**INFORMATION**
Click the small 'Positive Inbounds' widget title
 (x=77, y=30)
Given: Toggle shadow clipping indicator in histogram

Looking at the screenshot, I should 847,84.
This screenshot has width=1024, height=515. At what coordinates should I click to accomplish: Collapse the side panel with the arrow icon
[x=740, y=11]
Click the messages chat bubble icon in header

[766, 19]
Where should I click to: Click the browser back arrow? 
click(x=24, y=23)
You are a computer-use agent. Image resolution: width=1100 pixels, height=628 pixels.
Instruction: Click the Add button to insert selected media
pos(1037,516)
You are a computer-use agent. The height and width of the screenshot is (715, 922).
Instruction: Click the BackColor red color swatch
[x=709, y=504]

**TASK TO CARRY OUT**
Set the entries down again, unchanged and complete.

**RESULT**
Click the small 'Positive Inbounds' widget title
 (x=77, y=30)
Given: Toggle shadow clipping indicator in histogram

Looking at the screenshot, I should 847,84.
This screenshot has width=1024, height=515. At what coordinates should I click to accomplish: Collapse the side panel with the arrow icon
[x=740, y=11]
Click the messages chat bubble icon in header

[766, 19]
Where should I click to: Click the browser back arrow? 
click(x=24, y=23)
You are a computer-use agent. Image resolution: width=1100 pixels, height=628 pixels.
Instruction: Click the Add button to insert selected media
pos(1037,516)
You are a computer-use agent. The height and width of the screenshot is (715, 922).
Instruction: Click the BackColor red color swatch
[x=709, y=504]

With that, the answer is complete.